Près de 400 manifestants, composés d’agriculteurs, de militants écologistes et de représentants de syndicats ainsi que d’associations de malades, ont organisé, lundi 17 novembre 2025, un blocage à l’entrée de l’usine BASF de Saint-Aubin-lès-Elbeuf, en Seine-Maritime. Spécialisée dans la fabrication de pesticides, notamment des insecticides et fongicides, cette usine a une production annuelle dépassant les 1 500 tonnes.
Les manifestants dénoncent les rejets massifs de polluants persistants appelés PFAS, qualifiés de « polluants éternels » en raison de leur résistance à la dégradation dans l’environnement. En mai 2024, l’usine a rejeté un niveau record de TFA dans la Seine, une molécule issue des PFAS, susceptible d’avoir des effets nocifs pour la santé. Les riverains expriment leur inquiétude face à la pollution chimique croissante et l’impact potentiel sur la santé publique, notamment avec une augmentation des cas de cancers supposés liés à cette exposition.

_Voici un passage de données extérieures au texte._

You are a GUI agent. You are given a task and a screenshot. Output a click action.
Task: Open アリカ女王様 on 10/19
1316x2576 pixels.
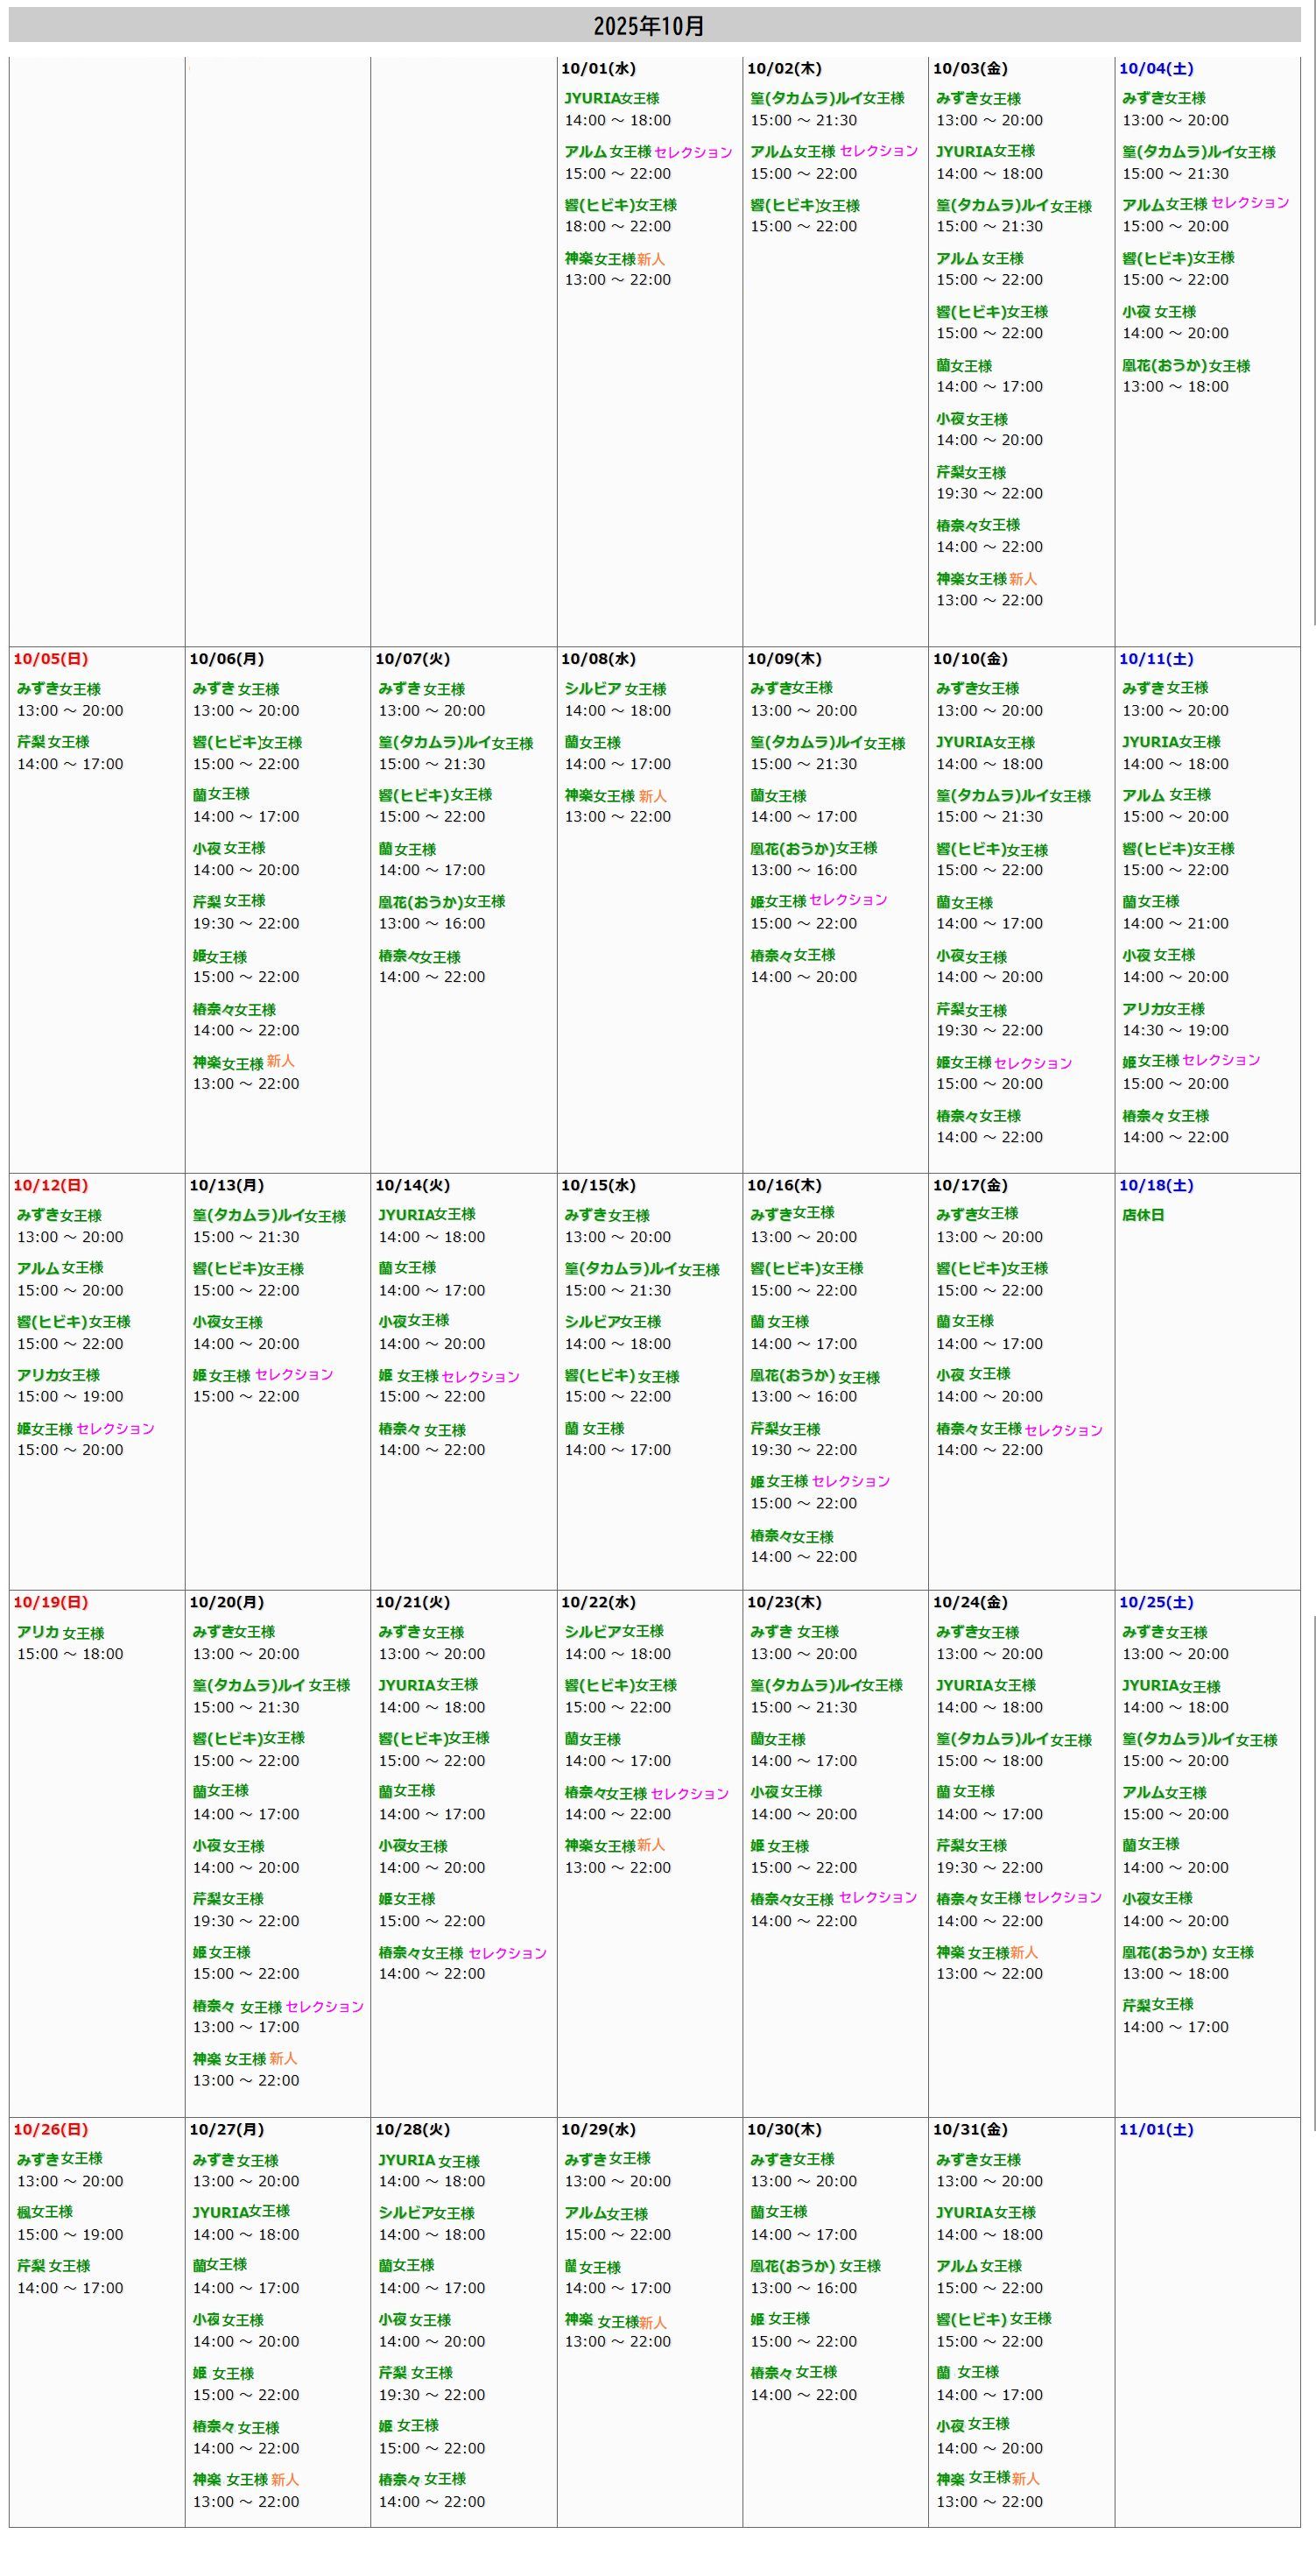[x=60, y=1633]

Les protestataires, soutenus par des collectifs militant contre l’usage des pesticides, dénoncent également la fabrication de substances interdites en Europe, qui seraient exportées vers d’autres pays, notamment en Amérique du Sud. Ce qu’ils qualifient de « colonialisme chimique », où des produits dangereux sont fabriqués en France pour être vendus là où la réglementation est moins stricte.
Par ailleurs, d’après le média France bleu, des manifestants ont réussi à pénétrer dans l’usine afin de récupérer des preuves sur ces pratiques, notamment concernant des pesticides interdits. La mobilisation vise à appeler à une révision profonde des politiques agricoles et à une meilleure reconnaissance des maladies professionnelles causées par ces substances.
BASF a réagi en précisant qu’un plan de réduction des rejets polluants était en cours, validé par les autorités. Cependant, les habitants et les associations réclament une transparence totale et une action plus ferme pour limiter définitivement cette pollution aux effets dévastateurs. Cette action s’inscrit dans une dynamique plus large de contestation contre l’agrochimie et pour la transition vers des pratiques agricoles plus durables et respectueuses de la santé des populations et de l’environnement.